_DESCRIPTION OF THE TASK_: From the entries below, copy every line that holds the word "computer".

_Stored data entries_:
==================================================

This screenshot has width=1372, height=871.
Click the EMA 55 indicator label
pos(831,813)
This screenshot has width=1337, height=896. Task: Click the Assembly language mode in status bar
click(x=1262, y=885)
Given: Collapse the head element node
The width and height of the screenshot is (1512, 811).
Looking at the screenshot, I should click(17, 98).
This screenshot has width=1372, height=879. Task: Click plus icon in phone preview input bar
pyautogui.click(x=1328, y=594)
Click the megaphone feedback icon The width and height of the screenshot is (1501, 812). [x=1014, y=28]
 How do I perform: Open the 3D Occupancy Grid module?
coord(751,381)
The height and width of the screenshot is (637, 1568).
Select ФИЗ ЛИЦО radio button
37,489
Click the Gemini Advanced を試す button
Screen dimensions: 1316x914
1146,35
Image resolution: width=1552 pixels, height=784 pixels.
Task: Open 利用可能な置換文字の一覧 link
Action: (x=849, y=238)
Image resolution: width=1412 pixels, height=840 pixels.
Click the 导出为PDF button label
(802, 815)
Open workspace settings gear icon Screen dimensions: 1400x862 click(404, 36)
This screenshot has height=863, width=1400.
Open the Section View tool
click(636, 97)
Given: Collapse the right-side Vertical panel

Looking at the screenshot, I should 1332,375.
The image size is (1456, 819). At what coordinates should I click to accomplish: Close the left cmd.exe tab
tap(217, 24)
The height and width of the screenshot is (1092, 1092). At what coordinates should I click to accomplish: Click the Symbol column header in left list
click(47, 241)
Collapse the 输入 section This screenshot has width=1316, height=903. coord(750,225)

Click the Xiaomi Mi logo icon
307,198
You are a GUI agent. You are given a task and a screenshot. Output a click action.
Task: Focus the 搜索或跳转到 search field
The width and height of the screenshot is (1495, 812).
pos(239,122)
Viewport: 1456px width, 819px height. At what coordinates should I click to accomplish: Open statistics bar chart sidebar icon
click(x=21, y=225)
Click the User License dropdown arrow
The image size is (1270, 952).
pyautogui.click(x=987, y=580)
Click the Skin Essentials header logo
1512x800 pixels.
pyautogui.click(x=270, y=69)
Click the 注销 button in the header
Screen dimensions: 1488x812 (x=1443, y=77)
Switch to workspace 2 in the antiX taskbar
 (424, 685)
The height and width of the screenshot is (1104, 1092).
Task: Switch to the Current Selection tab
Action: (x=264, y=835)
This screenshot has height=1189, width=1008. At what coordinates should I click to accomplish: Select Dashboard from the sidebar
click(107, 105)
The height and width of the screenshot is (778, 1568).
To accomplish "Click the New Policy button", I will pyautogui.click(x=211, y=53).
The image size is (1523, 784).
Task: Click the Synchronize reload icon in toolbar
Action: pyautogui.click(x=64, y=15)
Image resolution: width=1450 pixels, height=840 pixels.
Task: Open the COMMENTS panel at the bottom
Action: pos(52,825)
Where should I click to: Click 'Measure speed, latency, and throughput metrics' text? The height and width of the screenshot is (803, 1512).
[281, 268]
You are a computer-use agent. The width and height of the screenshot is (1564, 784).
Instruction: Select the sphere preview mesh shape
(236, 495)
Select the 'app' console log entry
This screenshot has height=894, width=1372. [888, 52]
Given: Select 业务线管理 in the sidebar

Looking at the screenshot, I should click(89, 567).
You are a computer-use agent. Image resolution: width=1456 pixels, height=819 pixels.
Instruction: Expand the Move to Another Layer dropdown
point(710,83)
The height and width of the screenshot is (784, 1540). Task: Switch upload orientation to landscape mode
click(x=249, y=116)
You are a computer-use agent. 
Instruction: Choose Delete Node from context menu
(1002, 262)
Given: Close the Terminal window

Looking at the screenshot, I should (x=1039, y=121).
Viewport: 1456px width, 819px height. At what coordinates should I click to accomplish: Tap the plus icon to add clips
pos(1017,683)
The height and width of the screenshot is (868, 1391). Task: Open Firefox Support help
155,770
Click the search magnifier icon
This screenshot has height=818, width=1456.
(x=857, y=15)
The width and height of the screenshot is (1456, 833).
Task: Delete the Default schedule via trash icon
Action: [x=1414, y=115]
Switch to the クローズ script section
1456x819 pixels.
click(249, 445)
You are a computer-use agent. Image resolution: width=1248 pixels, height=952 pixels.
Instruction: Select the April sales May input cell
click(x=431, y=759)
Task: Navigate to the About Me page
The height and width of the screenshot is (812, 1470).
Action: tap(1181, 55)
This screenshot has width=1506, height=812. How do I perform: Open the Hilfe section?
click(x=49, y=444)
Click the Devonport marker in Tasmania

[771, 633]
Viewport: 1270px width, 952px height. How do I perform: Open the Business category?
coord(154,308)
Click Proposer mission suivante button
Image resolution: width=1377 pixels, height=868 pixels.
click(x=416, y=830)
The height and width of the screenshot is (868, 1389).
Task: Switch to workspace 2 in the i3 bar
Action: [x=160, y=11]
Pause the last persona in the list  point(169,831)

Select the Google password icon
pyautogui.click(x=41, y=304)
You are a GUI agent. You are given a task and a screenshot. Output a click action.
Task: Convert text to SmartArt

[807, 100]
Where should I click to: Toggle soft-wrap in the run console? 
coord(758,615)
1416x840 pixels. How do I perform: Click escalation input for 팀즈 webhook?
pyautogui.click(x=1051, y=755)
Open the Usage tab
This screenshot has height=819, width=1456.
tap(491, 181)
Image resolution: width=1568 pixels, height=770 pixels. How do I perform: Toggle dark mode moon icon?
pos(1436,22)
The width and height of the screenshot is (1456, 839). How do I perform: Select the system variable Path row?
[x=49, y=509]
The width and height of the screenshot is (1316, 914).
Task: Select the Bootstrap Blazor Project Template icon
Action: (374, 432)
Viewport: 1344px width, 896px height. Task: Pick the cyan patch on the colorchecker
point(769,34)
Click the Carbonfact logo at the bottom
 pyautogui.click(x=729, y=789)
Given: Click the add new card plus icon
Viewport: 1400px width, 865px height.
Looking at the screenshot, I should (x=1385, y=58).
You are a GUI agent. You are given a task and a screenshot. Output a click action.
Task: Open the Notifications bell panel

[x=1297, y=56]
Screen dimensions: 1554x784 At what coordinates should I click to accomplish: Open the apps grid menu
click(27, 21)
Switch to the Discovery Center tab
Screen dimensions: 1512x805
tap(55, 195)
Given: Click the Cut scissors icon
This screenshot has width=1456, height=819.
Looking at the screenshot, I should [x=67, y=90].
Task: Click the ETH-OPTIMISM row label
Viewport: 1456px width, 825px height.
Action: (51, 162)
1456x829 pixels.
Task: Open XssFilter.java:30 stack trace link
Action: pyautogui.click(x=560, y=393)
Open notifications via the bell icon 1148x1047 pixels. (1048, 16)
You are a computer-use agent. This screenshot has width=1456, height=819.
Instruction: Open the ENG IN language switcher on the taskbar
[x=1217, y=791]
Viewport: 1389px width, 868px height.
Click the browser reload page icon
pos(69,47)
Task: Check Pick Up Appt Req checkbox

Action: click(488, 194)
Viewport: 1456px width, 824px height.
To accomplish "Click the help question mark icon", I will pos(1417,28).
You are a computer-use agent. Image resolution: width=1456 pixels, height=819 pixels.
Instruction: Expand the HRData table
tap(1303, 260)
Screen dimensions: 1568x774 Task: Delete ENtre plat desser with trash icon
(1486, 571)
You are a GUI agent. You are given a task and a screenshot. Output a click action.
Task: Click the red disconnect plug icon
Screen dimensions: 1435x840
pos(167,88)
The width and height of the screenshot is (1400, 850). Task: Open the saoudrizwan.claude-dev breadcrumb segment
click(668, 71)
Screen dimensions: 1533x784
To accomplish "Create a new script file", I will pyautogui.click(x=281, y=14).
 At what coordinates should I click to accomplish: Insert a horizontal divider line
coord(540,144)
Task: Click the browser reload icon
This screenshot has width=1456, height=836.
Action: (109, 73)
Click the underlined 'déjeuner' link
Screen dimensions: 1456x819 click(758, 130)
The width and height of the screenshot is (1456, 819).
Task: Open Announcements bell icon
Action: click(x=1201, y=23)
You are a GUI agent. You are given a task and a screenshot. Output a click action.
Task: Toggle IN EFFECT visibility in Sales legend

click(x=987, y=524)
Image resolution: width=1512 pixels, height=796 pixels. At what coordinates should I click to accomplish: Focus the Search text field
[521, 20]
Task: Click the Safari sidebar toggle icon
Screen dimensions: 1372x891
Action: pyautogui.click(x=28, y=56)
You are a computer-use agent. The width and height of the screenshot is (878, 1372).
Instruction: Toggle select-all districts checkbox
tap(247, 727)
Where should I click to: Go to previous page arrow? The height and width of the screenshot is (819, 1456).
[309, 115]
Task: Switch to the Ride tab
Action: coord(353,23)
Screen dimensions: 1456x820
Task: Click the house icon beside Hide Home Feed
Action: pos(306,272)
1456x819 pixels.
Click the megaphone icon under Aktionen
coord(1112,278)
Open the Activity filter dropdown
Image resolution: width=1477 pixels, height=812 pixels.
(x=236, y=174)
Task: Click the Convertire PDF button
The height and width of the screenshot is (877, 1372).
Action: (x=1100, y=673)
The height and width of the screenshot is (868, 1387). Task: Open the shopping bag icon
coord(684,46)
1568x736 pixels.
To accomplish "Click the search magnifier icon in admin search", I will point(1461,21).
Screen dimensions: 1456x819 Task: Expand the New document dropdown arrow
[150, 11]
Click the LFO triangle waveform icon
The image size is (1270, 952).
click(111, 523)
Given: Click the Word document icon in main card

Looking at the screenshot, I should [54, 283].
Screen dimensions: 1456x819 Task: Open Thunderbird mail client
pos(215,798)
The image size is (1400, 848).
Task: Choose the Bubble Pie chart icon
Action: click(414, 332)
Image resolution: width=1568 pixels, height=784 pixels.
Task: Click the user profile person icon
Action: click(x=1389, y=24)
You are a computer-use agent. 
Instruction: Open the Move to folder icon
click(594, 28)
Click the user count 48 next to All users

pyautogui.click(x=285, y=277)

==================================================

_TASK SOLUTION_:
You are a computer-use agent. The width and height of the screenshot is (1564, 784).
You are a computer-use agent. Image resolution: width=1456 pixels, height=819 pixels.
You are a computer-use agent. 
You are a computer-use agent. Image resolution: width=1248 pixels, height=952 pixels.
You are a computer-use agent. This screenshot has width=1456, height=819.
You are a computer-use agent. Image resolution: width=1456 pixels, height=819 pixels.
You are a computer-use agent. The width and height of the screenshot is (878, 1372).
You are a computer-use agent. 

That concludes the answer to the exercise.